I am not sure the $(3)$ is correct and I am not sure its denominator is correct.

Could you please help me?

Thanks a lot.

Answer 1

If you have a sequence of rotations about the local axes $\mathbf{z}_1$, $\mathbf{z}_2$ and $\mathbf{z}_3$ with angles $q_1$, $q_2$ and $q_3$ then you have the following properties

$$ \begin{align} \mathtt{R} &= \mathrm{Rot}(\mathbf{z}_1,q_1)\mathrm{Rot}(\mathbf{z}_2,q_2) \mathrm{Rot}(\mathbf{z}_3,q_3) \\ \dot{\mathtt{R}} & = [\boldsymbol{\omega} \times] \mathtt{R} \\ \boldsymbol{\omega} & = \mathbf{z}_1 \dot{q}_1 + \mathrm{Rot}(\mathbf{z}_1,q_1) \left( \mathbf{z}_2 \dot{q}_2 + \mathrm{Rot}(\mathbf{z}_2,q_2) \mathbf{z}_3 \dot{q}_3 \right) \end{align} $$

_{NOTE: The $[\omega \times]$ notation is the 3x3 anti-symmetric cross product operator matrix. $$ [ \begin{pmatrix} x\\y\\z \end{pmatrix} \times ] = \begin{bmatrix} 0 & -z & y \\ z & 0 & -x \\ -y& x & 0 \end{bmatrix} $$}

You can easily prove the above with two rotations if you accept the rules on how to differentiate vectors that ride on rotating frames: (search rotating frame derivative).

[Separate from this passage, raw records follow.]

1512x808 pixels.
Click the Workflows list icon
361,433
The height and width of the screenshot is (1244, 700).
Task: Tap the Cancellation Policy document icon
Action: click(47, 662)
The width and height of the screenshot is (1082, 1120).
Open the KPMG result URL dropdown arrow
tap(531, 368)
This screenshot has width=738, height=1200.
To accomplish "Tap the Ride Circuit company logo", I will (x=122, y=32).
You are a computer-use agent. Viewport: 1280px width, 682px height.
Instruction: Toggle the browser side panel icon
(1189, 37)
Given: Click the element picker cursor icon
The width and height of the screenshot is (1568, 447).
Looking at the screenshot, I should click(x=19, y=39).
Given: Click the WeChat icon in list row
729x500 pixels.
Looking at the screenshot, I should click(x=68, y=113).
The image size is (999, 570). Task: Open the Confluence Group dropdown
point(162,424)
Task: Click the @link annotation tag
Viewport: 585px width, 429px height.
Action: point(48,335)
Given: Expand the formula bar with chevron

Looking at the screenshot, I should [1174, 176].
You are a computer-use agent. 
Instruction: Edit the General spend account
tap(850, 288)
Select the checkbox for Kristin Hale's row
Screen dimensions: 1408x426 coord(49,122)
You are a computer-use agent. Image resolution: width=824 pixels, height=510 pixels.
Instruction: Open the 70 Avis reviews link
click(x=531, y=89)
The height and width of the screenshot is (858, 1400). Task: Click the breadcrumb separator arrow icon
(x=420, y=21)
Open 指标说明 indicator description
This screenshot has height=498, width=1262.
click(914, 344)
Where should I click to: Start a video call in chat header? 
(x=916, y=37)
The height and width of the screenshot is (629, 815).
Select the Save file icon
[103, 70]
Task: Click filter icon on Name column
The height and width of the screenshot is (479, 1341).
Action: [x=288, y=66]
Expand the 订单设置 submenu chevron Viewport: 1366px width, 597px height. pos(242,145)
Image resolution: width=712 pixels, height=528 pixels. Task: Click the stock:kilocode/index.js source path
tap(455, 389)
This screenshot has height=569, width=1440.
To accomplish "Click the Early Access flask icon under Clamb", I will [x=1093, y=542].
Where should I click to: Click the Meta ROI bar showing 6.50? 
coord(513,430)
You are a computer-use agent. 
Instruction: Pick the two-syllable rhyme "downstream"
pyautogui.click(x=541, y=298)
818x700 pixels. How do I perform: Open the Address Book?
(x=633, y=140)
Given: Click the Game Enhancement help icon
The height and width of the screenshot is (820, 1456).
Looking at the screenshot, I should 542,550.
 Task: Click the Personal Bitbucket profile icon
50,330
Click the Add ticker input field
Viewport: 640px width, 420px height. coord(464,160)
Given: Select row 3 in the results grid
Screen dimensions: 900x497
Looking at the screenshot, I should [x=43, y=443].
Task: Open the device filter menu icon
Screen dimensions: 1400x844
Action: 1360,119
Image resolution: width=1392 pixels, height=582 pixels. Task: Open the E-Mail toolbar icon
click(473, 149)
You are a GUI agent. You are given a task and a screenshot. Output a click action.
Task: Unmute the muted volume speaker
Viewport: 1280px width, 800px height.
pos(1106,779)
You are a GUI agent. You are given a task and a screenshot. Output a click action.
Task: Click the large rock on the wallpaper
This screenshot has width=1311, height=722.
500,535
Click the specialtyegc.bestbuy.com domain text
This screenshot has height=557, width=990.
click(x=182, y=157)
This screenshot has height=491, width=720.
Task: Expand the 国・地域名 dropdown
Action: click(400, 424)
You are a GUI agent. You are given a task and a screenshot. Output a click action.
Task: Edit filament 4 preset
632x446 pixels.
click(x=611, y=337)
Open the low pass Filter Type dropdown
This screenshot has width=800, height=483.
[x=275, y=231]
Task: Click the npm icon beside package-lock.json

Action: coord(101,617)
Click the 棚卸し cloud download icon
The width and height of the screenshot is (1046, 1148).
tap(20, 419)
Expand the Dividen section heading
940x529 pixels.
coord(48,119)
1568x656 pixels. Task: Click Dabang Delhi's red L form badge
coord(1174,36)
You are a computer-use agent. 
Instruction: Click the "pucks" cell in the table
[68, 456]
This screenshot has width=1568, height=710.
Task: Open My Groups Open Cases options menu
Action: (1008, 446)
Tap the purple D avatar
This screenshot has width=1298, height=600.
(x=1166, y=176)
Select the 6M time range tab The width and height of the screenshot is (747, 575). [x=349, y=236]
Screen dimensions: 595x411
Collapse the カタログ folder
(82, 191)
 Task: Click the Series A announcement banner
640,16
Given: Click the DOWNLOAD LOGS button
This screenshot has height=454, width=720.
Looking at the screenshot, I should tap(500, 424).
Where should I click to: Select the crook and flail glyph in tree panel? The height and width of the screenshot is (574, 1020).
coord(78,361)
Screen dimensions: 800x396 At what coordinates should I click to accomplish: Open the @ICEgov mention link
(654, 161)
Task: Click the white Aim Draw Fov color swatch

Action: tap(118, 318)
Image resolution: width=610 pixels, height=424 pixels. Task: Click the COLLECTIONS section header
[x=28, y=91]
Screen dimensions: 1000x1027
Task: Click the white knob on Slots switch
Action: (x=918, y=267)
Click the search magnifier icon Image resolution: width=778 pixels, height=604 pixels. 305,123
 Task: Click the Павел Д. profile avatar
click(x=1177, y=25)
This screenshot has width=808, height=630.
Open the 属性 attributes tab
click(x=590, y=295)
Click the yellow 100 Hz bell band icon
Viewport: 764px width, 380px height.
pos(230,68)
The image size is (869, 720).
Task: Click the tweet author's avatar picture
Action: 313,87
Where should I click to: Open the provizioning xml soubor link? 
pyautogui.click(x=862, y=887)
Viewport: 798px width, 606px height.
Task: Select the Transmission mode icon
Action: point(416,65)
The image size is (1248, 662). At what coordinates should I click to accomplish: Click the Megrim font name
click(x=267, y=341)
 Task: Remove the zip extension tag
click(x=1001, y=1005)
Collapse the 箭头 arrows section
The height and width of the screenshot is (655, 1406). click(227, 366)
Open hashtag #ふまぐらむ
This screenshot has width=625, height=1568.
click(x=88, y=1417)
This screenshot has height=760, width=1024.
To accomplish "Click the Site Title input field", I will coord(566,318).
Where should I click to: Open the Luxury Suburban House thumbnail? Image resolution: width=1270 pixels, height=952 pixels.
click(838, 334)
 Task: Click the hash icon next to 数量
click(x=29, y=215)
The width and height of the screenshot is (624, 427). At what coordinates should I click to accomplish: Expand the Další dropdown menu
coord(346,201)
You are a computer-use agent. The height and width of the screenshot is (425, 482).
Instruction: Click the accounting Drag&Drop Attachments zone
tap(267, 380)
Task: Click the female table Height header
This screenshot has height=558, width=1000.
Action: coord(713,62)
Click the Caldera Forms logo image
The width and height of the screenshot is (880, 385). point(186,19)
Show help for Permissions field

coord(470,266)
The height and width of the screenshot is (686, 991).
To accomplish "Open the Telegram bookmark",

Expanding it to three rotations is more tedious, but following the same logic. $$ \dot{\mathtt{R}} = \dot{\rm R}_1 {\rm R}_2 {\rm R}_3 +{\rm R}_1 \dot{\rm R}_2 {\rm R}_3+{\rm R}_1 {\rm R}_2 \dot{\rm R}_3 $$

Answer 2

The gradient you seek is a 4th order tensor$,\,{\mathcal F},\,$ which satisfies $$\eqalign{ dA_{ij} &= {\mathcal F}_{ijkl}\,dR_{kl} \cr\cr }$$ Since $dR$ has 9 independent elements, you'll to calculate need 9 numerical derivatives $$\eqalign{ \frac{A(R+hE_{kl})-A(R)}{h} }$$ where $E_{kl}$ is the matrix which has the $(k,l)$ element equal to unity, and all other elements equal to zero. The $h$ parameter should be chosen to balance round-off error against accuracy. For IEEE double precision its around $10^{-8}$

Update

Here's an explicit version of the proposed technique $$\eqalign{ {\mathcal F}_{ijkl} &= \frac{A_{ij}(R+hE_{kl})-A_{ij}(R)}{h} }$$